Revolutionary

3D printing: Human skin is now being printed in labs

By Kitty Knowles 25 January 2017
Summary

Bioprinting the body - can you wrap your brain around it?

3D-printing has never been more on-trend.

Adidas just launched its first 3D-printed trainers, top designers are 3D-printing jewellery and accessories, and gourmet chefs are leading the way for 3D-printed food.

But the latest way it’s shaping our lives is both cool – and a little creepy: medical researchers in Spain are 3D-printing human skin.

Bioprinting body parts

Today a fully-functioning replica of the body’s largest organ (yes, that’s the skin) can be created in a lab, say scientists from Charles III University of Madrid.

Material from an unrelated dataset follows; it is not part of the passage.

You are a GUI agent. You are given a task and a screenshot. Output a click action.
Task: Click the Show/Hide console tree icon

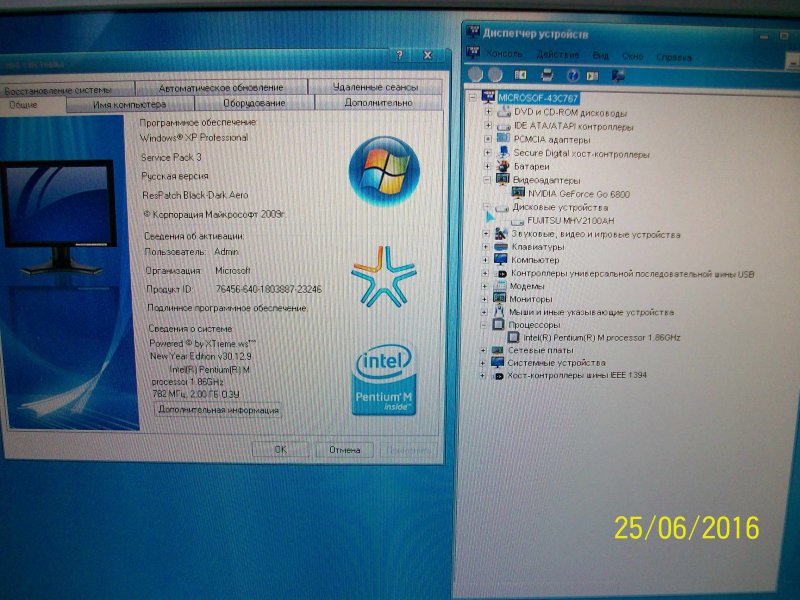(x=521, y=75)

It’s an advancement that could transform millions of lives – in particular the 11m people who become burn victims each year.

Currently when a patient needs a skin graft, they have to grow skin on other parts of their bodies – a process that can take weeks.

But 3D-printed skin can create skin far more efficiently using the patient’s cells.

Ethically sound

The revolutionary new process will also please animal rights activists, as synthetic skin can be used to test chemicals in place of animals.

It’s hoped that it will be a popular within the cosmetics industry, and BioDan Group, a Spanish bioengineering firm, has already announced its plans to commercialise the technology.

This may not be the first time we’ve seen 3D-printed body parts: Andiamo uses the technology to create beautiful custom body braces, Open Bionics 3D-prints incredible robot limbs, and 3D-printed genitalia is inspiring on many fronts.

But we have to say that 3D-printed skin has blown our minds. Can you wrap your brain around it?